To start the optimization process, we need an objective function used to gauge the OCR performance. Put simply, we want to compare the text read by OCR with the expected text, provided by us. A reasonable metric for our needs would be the Levenshtein distance (also known as the edit distance), which is the minimum number of single-character edits required to make two strings equal. The distance between "horse" and "house" is 1, while the distance between "java" and "python" is 6. The way the Levenshtein distance is implemented is interesting on its own and is a neat example of dynamic programming, but, to keep things simple, we'll make use of an existing library called python-Levenshtein. You can find its GitHub repository here. All method definitions can be found in the documentation. The edit distance is available under distance(string1, string2) function. We could use it, but it's probably better to use ratio(string1, string2) because it returns a normalized similarity between the two strings (the value is between 0 and 1), thus the result is easier to interpret. Let's test it:

from Levenshtein import distance, ratio

print(f"Distance between horse and house is {distance('horse','house')}")
print(f"Distance between java and python is {distance('java','python')}")
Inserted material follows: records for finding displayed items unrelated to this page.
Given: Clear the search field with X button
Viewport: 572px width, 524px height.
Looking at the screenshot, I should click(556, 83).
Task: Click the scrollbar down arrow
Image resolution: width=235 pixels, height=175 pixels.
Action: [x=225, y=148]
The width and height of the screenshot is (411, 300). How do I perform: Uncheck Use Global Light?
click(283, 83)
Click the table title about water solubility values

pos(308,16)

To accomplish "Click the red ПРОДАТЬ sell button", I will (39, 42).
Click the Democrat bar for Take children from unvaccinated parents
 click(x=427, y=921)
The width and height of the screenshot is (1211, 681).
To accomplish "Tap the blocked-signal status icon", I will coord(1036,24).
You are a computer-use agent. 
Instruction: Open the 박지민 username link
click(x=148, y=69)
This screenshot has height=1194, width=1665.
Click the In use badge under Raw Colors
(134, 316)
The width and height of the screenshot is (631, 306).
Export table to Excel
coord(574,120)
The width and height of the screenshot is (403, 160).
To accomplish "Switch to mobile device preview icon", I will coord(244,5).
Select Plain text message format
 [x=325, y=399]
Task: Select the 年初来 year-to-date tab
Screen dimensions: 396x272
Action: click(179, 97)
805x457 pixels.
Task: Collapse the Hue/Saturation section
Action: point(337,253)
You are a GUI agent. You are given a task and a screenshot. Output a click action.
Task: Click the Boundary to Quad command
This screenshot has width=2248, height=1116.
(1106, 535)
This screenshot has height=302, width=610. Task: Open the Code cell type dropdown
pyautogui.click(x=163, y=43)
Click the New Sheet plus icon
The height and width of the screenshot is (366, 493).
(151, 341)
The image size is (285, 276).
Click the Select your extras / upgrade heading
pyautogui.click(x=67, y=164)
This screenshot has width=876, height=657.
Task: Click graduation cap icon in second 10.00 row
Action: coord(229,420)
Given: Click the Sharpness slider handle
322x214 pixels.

print(f"Similarity between horse and house is {ratio('horse','house')}")
print(f"Similarity between java and python is {ratio('java','python')}")

Output:

>>> Distance between horse and house is 1
>>> Distance between java and python is 6

>>> Similarity between horse and house is 0.8
>>> Similarity between java and python is 0.0

The similarity metric makes it clear that "java" has nothing to do with "python", while "horse" is somewhat similar to "house". Nice.

Preprocessing

Now, with some sample images and texts, we can start optimizing! We want hyperopt to go over a lot of potential preprocessing scenarios and fish out the best one for us. A very interesting aspect of using hyperopt is that it's not limited to searching over a range of numerical values. The search space passed to hyperopt has a graph structure, meaning that you can define conditional parameters. This is great for our use case. Let's say, based on the Tesseract docs, that we want to consider the following preprocessing operations:

  • scaling
  • binarization
  • denoising
  • erosion
  • dilation

However, it might turn out that the optimal preprocessing includes only a subset of these operations. For instance, maybe eroding the image is not beneficial at all and we should skip it. Furthermore, some operations make sense only if some other ones were performed. Both erosion and dilation can be applied to a binarized image only, so they shouldn't be considered if no binarization was executed.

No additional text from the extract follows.